(TEXTO FORNECIDO):
_ _ _

A casa mais vigiada do Brasil – O Dia da Posse (2021)

Em determinada cena de O Dia da Posse (2021), filme de Allan Ribeiro, Brendo Washington, personagem a todo momento observado pelo diretor, simula gravar a sua inscrição para o Big Brother Brasil. Mesmo sem curtir o programa, Allan o instiga. Brendo já tem todo o plano na cabeça. Primeiro pretende finalizar a faculdade de Direito, que atualmente cursa, e a de Medicina, que cursará, para depois entrar no reality show. “Quero ter uma estabilidade, pra depois entrar como diversão”, ele diz, antes de começar a narrar o futuro. A câmera do filme, inquieta durante várias cenas, ávida por passear pelos registros que lhe chamam a atenção naquele cotidiano arrastado da quarentena brasileira, se fixa nesse momento – e em outros de conversa direta com Brendo. E o personagem, homem de aparente personalidade expansiva, parece se retrair – não só frente à rigidez do quadro naquela hora, mas frente ao peso de um estilo documental observacional que, ao invés de retratá-lo em inteireza, o limita.

_ _ _

(EXTRATO DOS DADOS):

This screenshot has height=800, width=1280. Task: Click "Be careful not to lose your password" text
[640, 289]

_ _ _

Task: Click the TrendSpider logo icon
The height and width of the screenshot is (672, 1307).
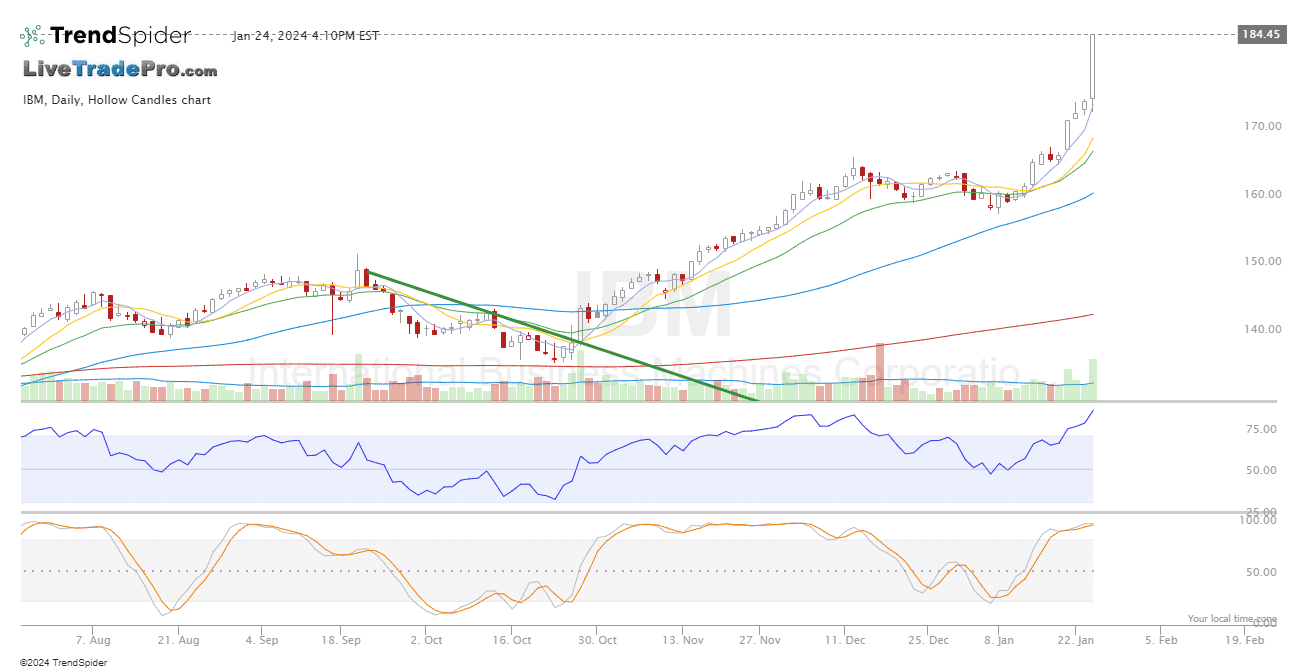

_ _ _

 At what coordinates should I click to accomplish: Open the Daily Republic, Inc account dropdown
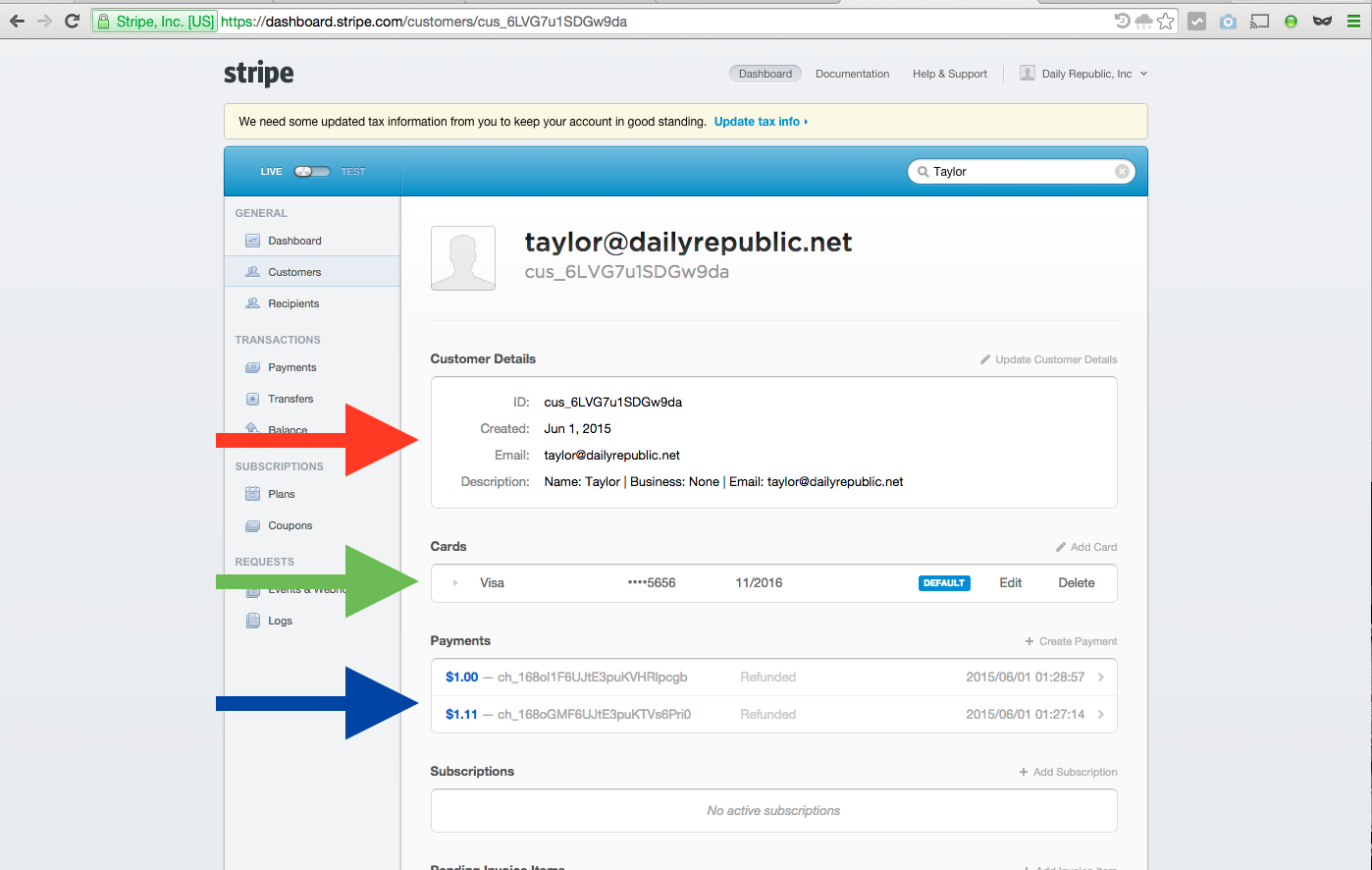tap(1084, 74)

_ _ _

(TAREFA 1):
De acordo com o texto sobre o filme O Dia da Posse, qual faculdade Brendo Washington cursa atualmente?
(TAREFA 2):
Retome o texto sobre o filme O Dia da Posse a partir do ponto em que ele termina.

(RESPOSTA DA TAREFA 1):
Direito.

(RESPOSTA DA TAREFA 2):
Ambos, Allan e Brendo, dividem um mesmo apartamento durante o ano da pandemia. Ainda que o filme esteja imbuído de uma certa coletividade compartilhada, a exemplo dos registros que Allan faz da sua janela para dentro da janela de seus vizinhos, esse talvez seja um longa sobre Brendo (ou sobre essa relação compartilhada entre os dois) e, quiçá, sobre os “anseios da juventude brasileira”, como o observado brinca. Pois Brendo não é uma pessoa extraordinária, fora do comum. Pelo contrário: negro, homossexual, baiano e migrante, sua trajetória acaba dialogando bem com as diversas outras histórias desse Brasil que, nas últimas décadas, assistiu a uma breve, ainda que significativa, conquista de pessoas mais pobres por direitos até então negados.
O que talvez apareça enquanto extraordinário no filme é a propensão de seu protagonista a futurar – possivelmente, uma das poucas coisas que nos restaram em tempos de suspensão absoluta dos planos, ideias e projetos. Nessa paralisia, a narrativa de O Dia da Posse constrói uma coexistência de tempos de forma singela, intercalando o presente daquela relação mediada pela câmera, as lembranças sinceras que conformaram um personagem imbuído de justiça social, e as projeções de futuro daquele que não apenas quer ser, como tem certeza de que será o futuro presidente do Brasil.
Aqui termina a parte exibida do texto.